James Carter accorde beaucoup d’importance à la préservation du patrimoine. Dans le passé, il s’était déjà intéressé aux répertoires de ses aînés. Ses hommages à Django Reinhardt et à Billie Holiday avaient fait sensation et l’avaient hissé au rang des grands instrumentistes de notre temps. Depuis qu’il a accepté le rôle informel de conseiller culturel du « Minton’s Playhouse », un historique club de New York où se produisirent les plus grands noms du jazz, il s’est mis en tête de célébrer l’un de ses mentors, le regretté Eddie Lockjaw Davis, qu’il croisa furtivement en 1985. Il a, depuis cette date, conservé dans l’oreille l’âpreté délicieuse de ce swinguant virtuose qu’il veut honorer en lui dédiant un album. Faire vivre, au XXIè siècle, les œuvres d’autrefois en les actualisant est une manière de transmettre un savoir aux générations futures. James Carter en est convaincu !

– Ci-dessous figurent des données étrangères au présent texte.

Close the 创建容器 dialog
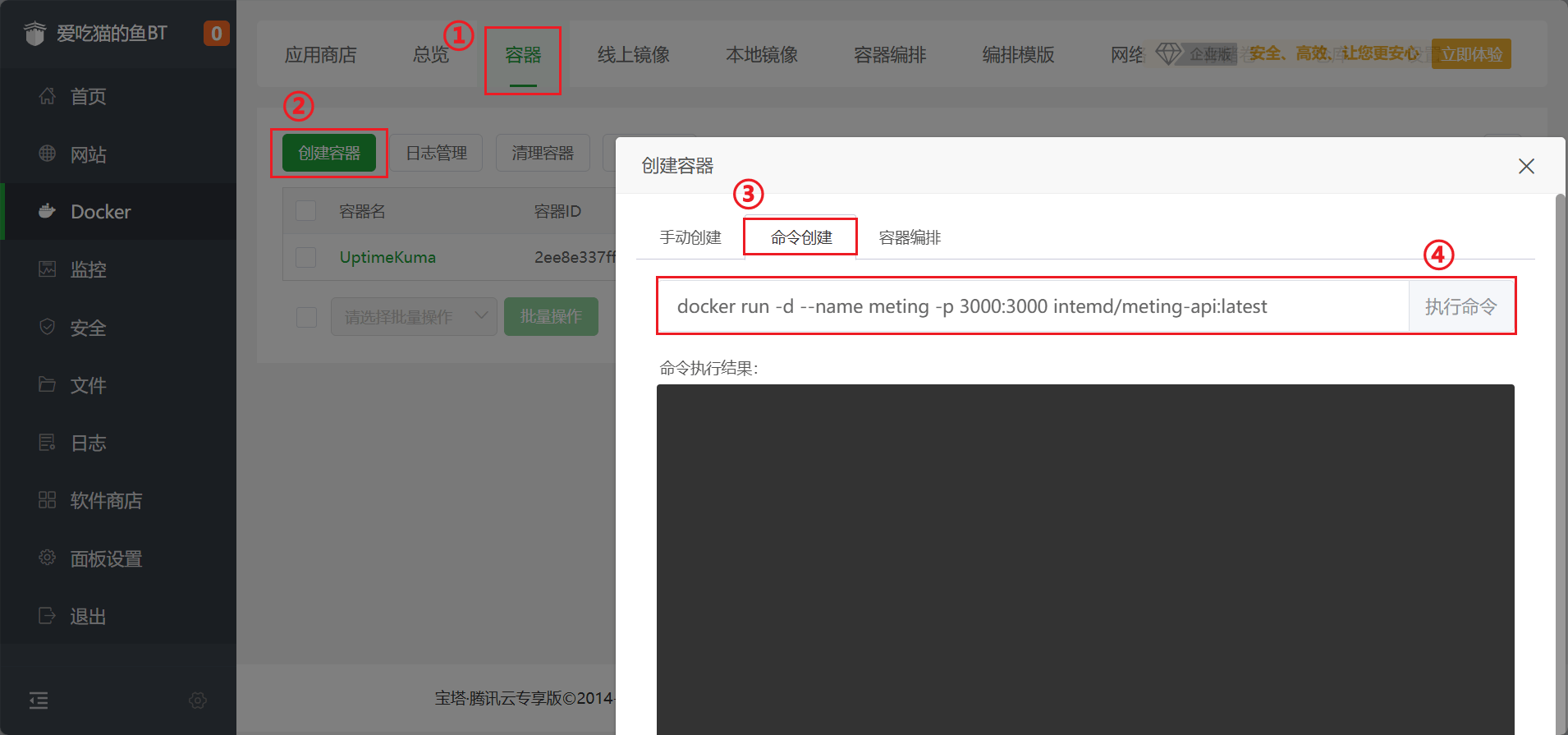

« Je pense que le fait de m’appliquer à jouer ces répertoires m’impose de raconter une épopée et, d’une certaine manière, de m’improviser « historien ». Il faut sans cesse rappeler que nos aînés nous ont transmis un héritage toujours vivace aujourd’hui. Il est très important, à mes yeux, de répéter cela indéfiniment. Il faut leur rendre justice. Trop souvent, leurs noms disparaissent dans les oubliettes de l’histoire. On ne peut pas se contenter de quelques traces discographiques succinctes alors que le patrimoine de nos aînés est si imposant. Si les jeunes aujourd’hui n’ont pas la possibilité de découvrir par eux-mêmes le jazz d’hier, il faut que nous les incitions à s’y intéresser. Quand nous parlons de nos souvenirs de l’histoire du jazz, les jeunes ont le réflexe quasi-instantané d’aller sur Internet et de regarder sur YouTube les vidéos des artistes que nous évoquons. De mon temps, il fallait qu’une opportunité se présente pour que nous puissions assister à la projection d’archives sur grand écran. Nous n’avions pas immédiatement accès aux archives des grands noms du jazz. Il fallait attendre que le cinéma du quartier propose une projection spécifiquement consacrée à nos héros d’antan. Quand j’étais gamin, il fallait espérer tomber au hasard sur un programme jazz à la télévision. Et c’était très rare ! Aujourd'hui, il suffit de faire une requête sur Internet et vous pouvez voir tout ce que vous voulez ! Je pense que la jeune génération n'a pas conscience du privilège qui est le sien. Pour nous, regarder une vidéo d’un jazzman historique était unique. Il faut s'assurer que ce moment de la découverte reste un événement et ne soit pas banal aux yeux des jeunes spectateurs. (James Carter au micro de Joe Farmer)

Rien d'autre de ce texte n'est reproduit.